The NVIDIA RTX 4090, with its 24GB of GDDR6X VRAM and Ada Lovelace architecture, offers substantial resources for running AI models. The BGE-Large-EN embedding model, at 0.33B parameters, requires only 0.7GB of VRAM when using FP16 precision. This leaves a significant VRAM headroom of 23.3GB, indicating that the RTX 4090 is more than capable of handling this model, even with large batch sizes or when running multiple instances concurrently.
Furthermore, the RTX 4090's memory bandwidth of 1.01 TB/s ensures rapid data transfer between the GPU and its memory, preventing bottlenecks during inference. The 16384 CUDA cores and 512 Tensor cores accelerate the matrix multiplications and other computations essential for deep learning, leading to high throughput. The estimated 90 tokens/second performance is a reasonable expectation, but actual performance may vary depending on the specific inference framework and optimization techniques employed. The architecture's efficiency also contributes to managing the 450W TDP effectively, although proper cooling is still essential.
Given the ample VRAM available, users should experiment with larger batch sizes (up to 32 or even higher) to maximize GPU utilization and throughput. Consider using an optimized inference framework such as vLLM or TensorRT to further improve performance. These frameworks often incorporate techniques like kernel fusion and quantization to reduce latency and increase tokens/second. Monitoring GPU utilization and memory usage is crucial to identify potential bottlenecks and fine-tune settings for optimal performance.

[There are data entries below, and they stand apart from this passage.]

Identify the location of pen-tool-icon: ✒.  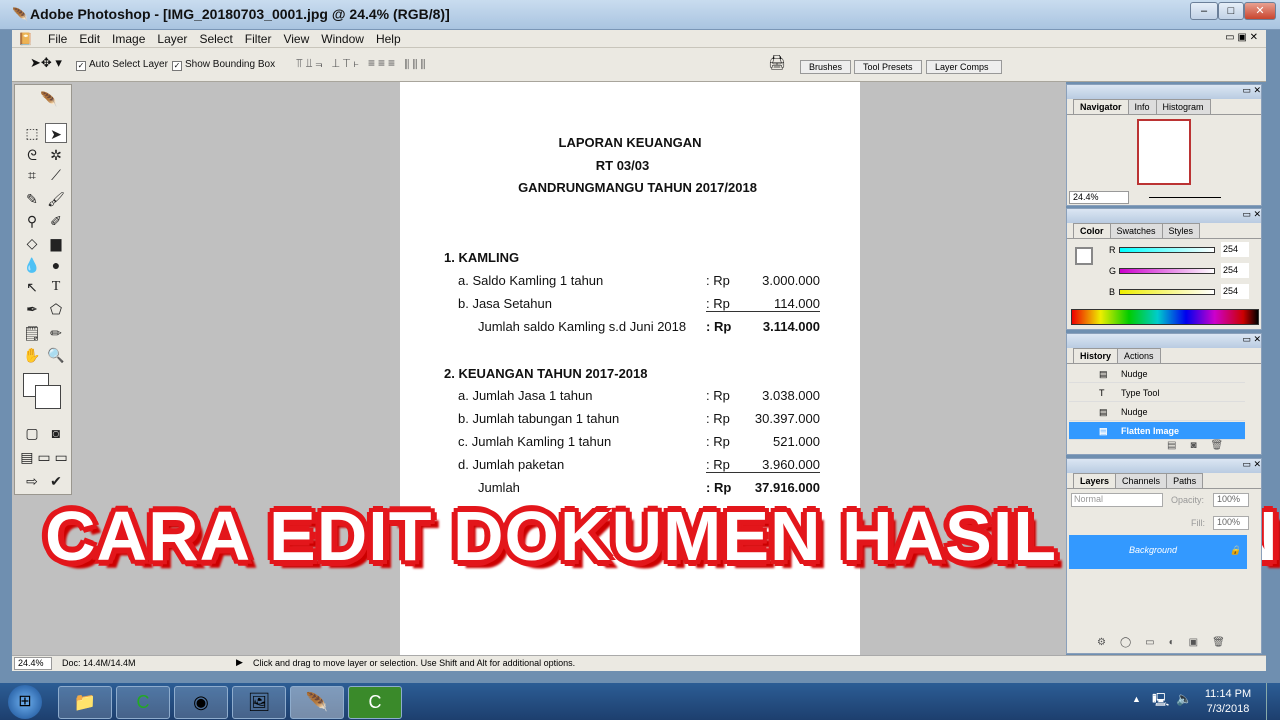
(32, 309).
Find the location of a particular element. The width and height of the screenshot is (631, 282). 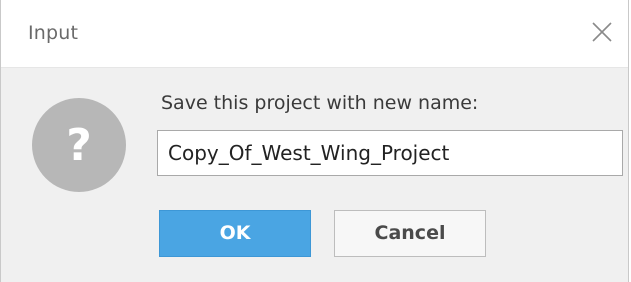

ok-button: OK is located at coordinates (235, 234).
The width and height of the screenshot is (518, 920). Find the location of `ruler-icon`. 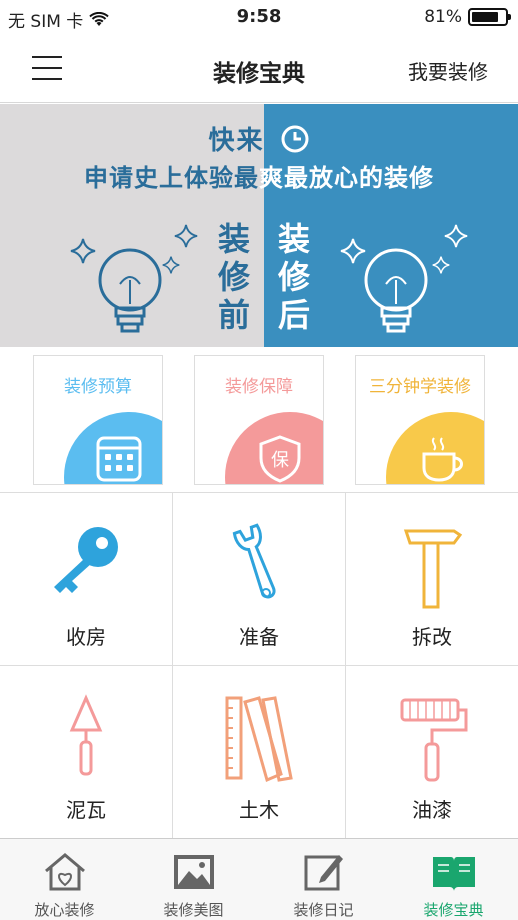

ruler-icon is located at coordinates (259, 740).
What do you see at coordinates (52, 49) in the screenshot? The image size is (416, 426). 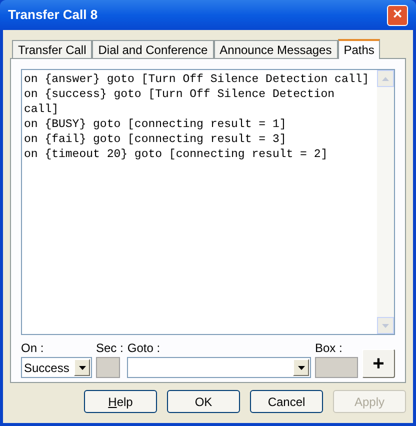 I see `tab: Transfer Call` at bounding box center [52, 49].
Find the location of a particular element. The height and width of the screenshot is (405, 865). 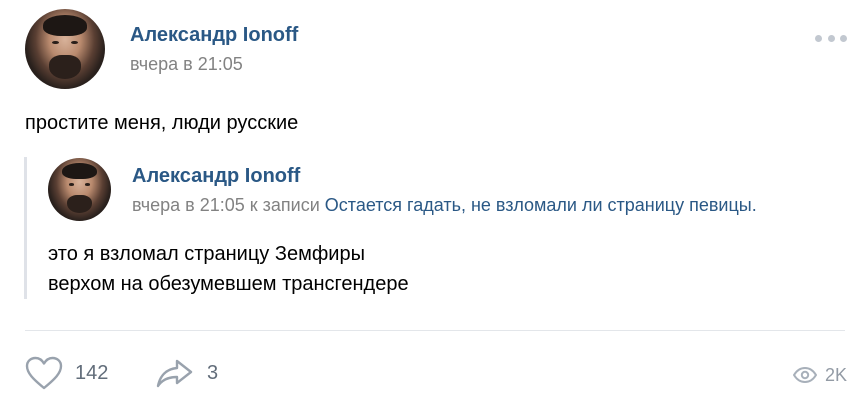

share-button: 3 is located at coordinates (186, 373).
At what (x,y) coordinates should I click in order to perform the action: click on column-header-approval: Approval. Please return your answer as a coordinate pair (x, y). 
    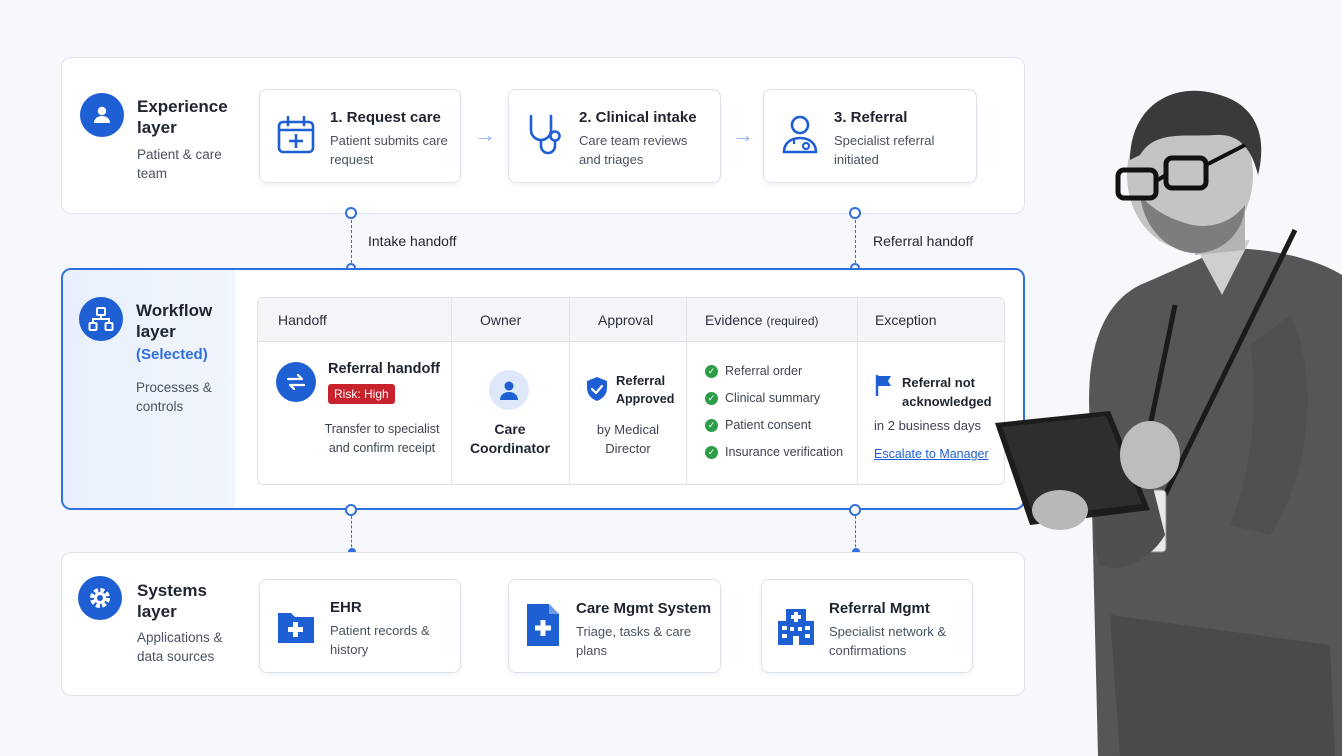
    Looking at the image, I should click on (626, 320).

While FP16 precision is sufficient for BGE-Large-EN, users can explore lower precision formats like INT8 or even INT4 quantization to further reduce memory footprint and potentially increase inference speed. However, it's essential to evaluate the impact of quantization on the model's accuracy and ensure that the resulting embeddings still meet the application's requirements. If experiencing any issues, revert to FP16 and optimize batch sizes and context length.